/---

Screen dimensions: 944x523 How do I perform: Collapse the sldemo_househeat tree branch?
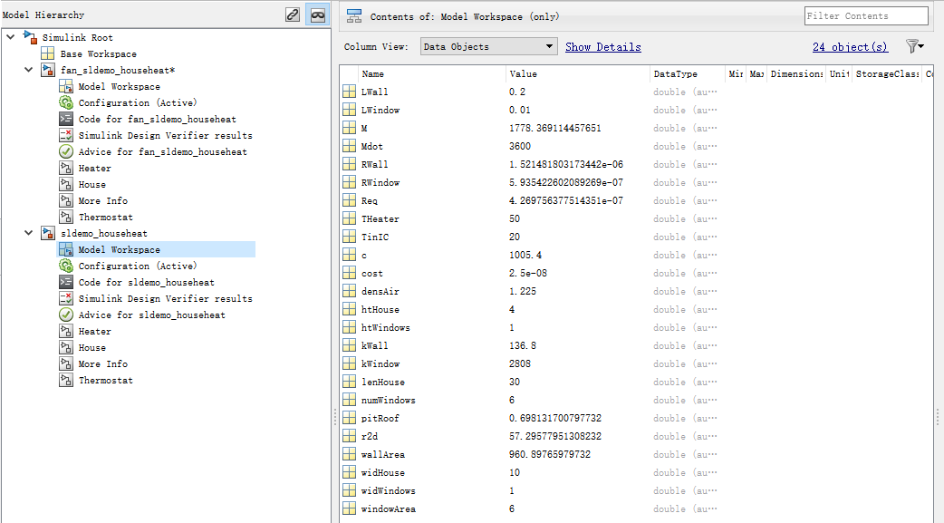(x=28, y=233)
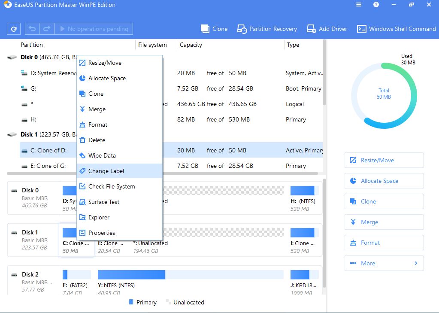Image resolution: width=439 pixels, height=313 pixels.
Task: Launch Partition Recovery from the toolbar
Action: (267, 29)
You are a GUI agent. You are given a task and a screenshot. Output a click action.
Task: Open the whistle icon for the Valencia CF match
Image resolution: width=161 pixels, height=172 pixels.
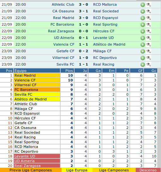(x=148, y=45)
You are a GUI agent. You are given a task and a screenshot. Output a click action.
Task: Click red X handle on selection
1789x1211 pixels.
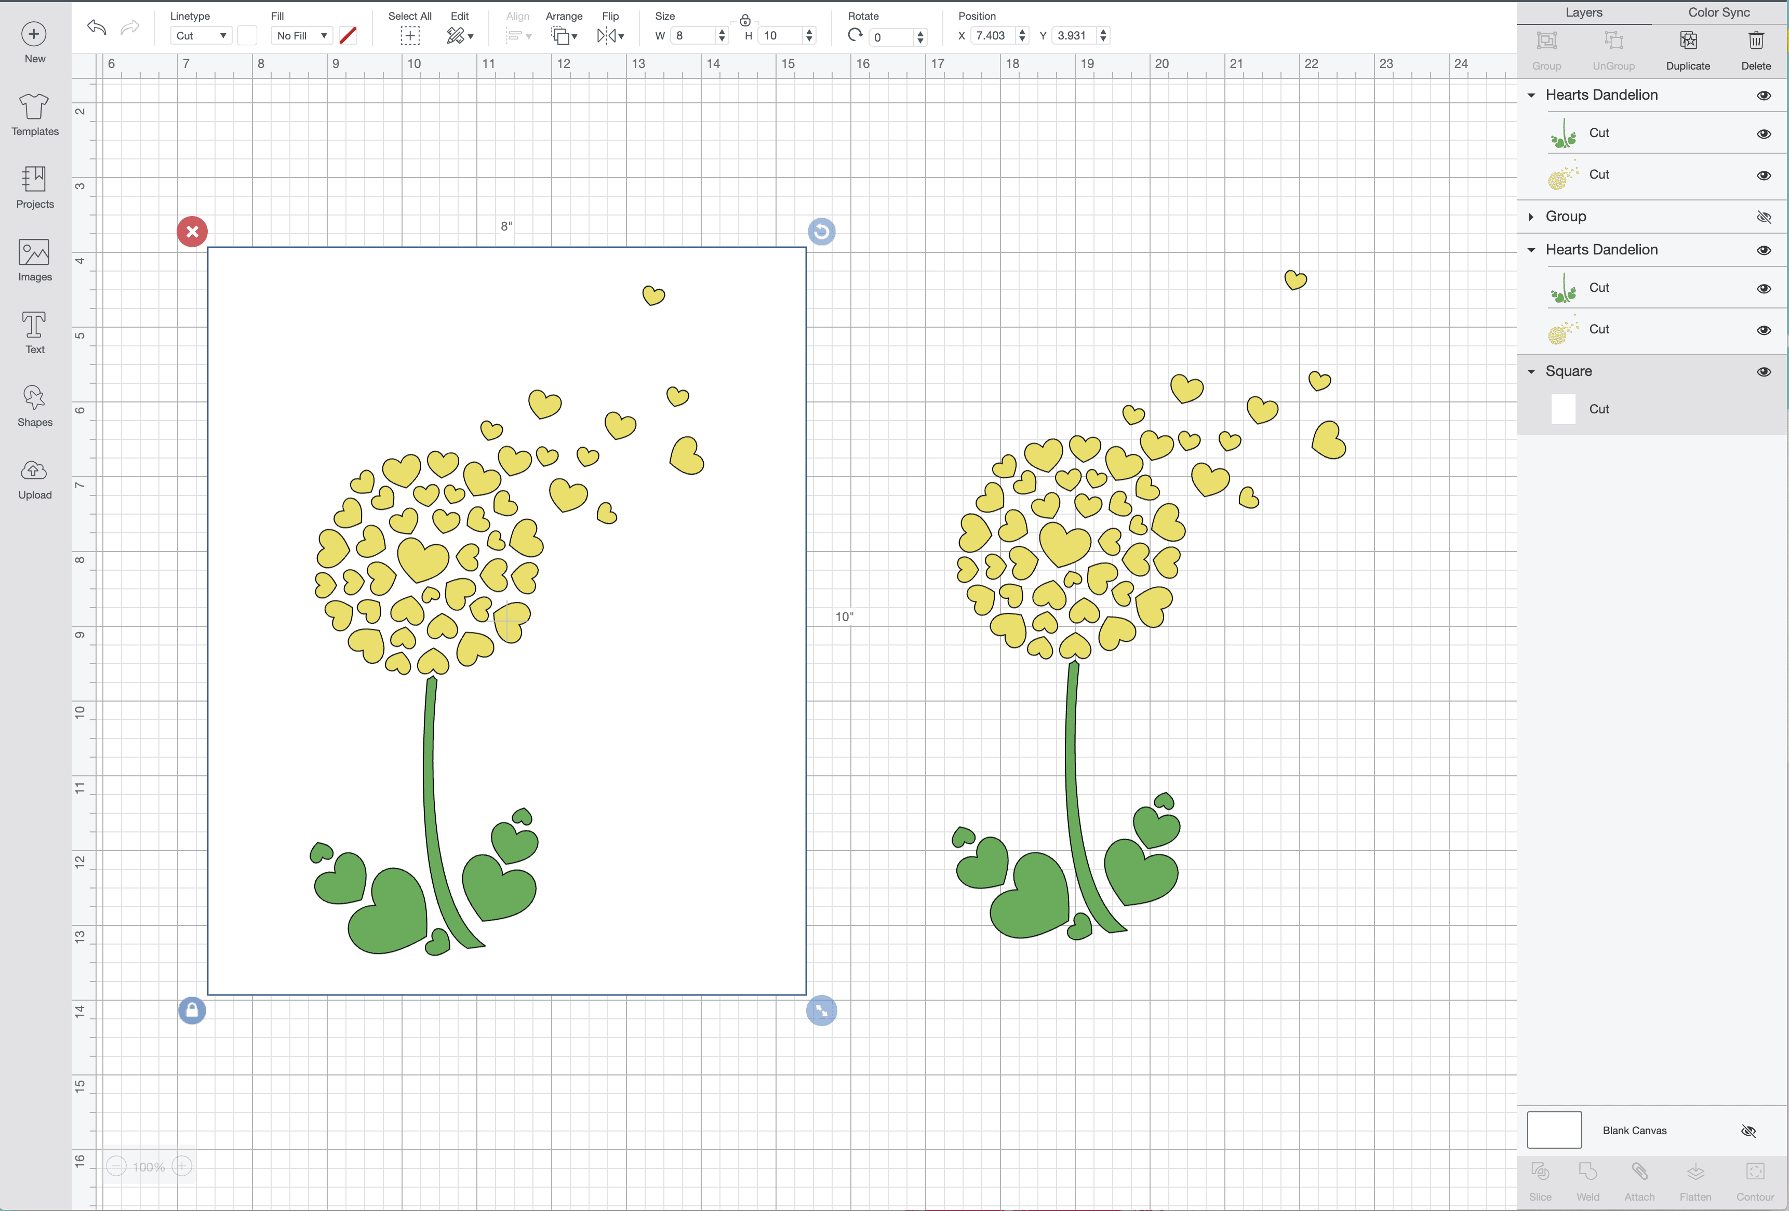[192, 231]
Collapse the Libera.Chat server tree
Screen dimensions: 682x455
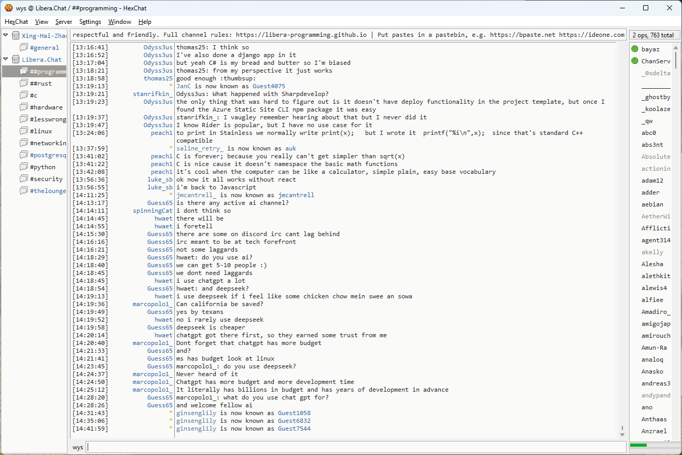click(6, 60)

\---

▶ **Problem to solve**
Reproduce every one of the lines above word for word, leaving out the pictures.

▶ **Result below**
Screen dimensions: 944x523 How do I perform: Collapse the sldemo_househeat tree branch?
(x=28, y=233)
Image resolution: width=439 pixels, height=313 pixels.
Task: Launch Partition Recovery from the toolbar
Action: (267, 29)
You are a GUI agent. You are given a task and a screenshot. Output a click action.
Task: Open the whistle icon for the Valencia CF match
Image resolution: width=161 pixels, height=172 pixels.
(x=148, y=45)
You are a GUI agent. You are given a task and a screenshot. Output a click action.
Task: Click red X handle on selection
1789x1211 pixels.
[192, 231]
Collapse the Libera.Chat server tree
Screen dimensions: 682x455
click(6, 60)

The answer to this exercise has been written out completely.